═══ Extracted entries ═══

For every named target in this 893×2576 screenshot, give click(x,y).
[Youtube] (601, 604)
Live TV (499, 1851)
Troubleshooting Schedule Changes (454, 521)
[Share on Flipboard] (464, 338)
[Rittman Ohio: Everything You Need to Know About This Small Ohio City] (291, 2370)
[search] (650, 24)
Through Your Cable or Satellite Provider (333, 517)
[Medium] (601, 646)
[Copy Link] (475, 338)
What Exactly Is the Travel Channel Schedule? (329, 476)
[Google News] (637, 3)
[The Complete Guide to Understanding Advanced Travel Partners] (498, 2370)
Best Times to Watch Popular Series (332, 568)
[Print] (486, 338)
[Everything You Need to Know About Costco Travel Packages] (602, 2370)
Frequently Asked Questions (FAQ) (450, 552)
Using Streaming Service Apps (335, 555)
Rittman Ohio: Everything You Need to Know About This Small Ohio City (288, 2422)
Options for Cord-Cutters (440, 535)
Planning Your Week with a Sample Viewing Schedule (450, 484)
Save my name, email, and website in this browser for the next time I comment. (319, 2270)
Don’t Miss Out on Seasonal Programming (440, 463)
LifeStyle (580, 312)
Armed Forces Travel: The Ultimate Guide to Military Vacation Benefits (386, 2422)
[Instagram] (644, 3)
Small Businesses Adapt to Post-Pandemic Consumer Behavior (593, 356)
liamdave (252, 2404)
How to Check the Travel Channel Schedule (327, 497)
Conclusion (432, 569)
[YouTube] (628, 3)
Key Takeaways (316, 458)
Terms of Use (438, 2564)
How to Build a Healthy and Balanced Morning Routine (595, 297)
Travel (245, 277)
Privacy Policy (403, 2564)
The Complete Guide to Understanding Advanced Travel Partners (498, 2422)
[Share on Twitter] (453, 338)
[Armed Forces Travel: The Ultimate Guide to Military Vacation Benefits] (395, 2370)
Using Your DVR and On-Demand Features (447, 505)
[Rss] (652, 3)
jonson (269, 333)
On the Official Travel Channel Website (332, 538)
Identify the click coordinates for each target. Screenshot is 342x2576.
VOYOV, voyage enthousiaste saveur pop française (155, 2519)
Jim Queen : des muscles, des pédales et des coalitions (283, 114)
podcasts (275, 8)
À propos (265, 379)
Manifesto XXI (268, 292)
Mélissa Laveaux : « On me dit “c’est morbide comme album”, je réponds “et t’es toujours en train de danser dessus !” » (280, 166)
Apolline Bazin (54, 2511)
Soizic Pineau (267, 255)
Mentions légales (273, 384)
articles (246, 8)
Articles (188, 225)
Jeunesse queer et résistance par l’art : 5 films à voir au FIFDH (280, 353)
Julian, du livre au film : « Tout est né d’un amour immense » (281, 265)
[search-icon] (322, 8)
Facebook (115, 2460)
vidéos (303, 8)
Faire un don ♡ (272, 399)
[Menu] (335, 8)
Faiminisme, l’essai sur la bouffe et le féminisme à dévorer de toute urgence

═══

» Required work:
Since only part of the listing is wanted, copy exactly the lines from the one holding "Benefits (386, 2422)" to the one holding "[Menu] (335, 8)", both included.

» Completed task:
Armed Forces Travel: The Ultimate Guide to Military Vacation Benefits (386, 2422)
[Instagram] (644, 3)
Small Businesses Adapt to Post-Pandemic Consumer Behavior (593, 356)
liamdave (252, 2404)
How to Check the Travel Channel Schedule (327, 497)
Conclusion (432, 569)
[YouTube] (628, 3)
Key Takeaways (316, 458)
Terms of Use (438, 2564)
How to Build a Healthy and Balanced Morning Routine (595, 297)
Travel (245, 277)
Privacy Policy (403, 2564)
The Complete Guide to Understanding Advanced Travel Partners (498, 2422)
[Share on Twitter] (453, 338)
[Armed Forces Travel: The Ultimate Guide to Military Vacation Benefits] (395, 2370)
Using Your DVR and On-Demand Features (447, 505)
[Rss] (652, 3)
jonson (269, 333)
On the Official Travel Channel Website (332, 538)
Identify the click coordinates for each target. Screenshot is 342x2576.
VOYOV, voyage enthousiaste saveur pop française (155, 2519)
Jim Queen : des muscles, des pédales et des coalitions (283, 114)
podcasts (275, 8)
À propos (265, 379)
Manifesto XXI (268, 292)
Mélissa Laveaux : « On me dit “c’est morbide comme album”, je réponds “et t’es toujours en train de danser dessus !” » (280, 166)
Apolline Bazin (54, 2511)
Soizic Pineau (267, 255)
Mentions légales (273, 384)
articles (246, 8)
Articles (188, 225)
Jeunesse queer et résistance par l’art : 5 films à voir au FIFDH (280, 353)
Julian, du livre au film : « Tout est né d’un amour immense » (281, 265)
[search-icon] (322, 8)
Facebook (115, 2460)
vidéos (303, 8)
Faire un don ♡ (272, 399)
[Menu] (335, 8)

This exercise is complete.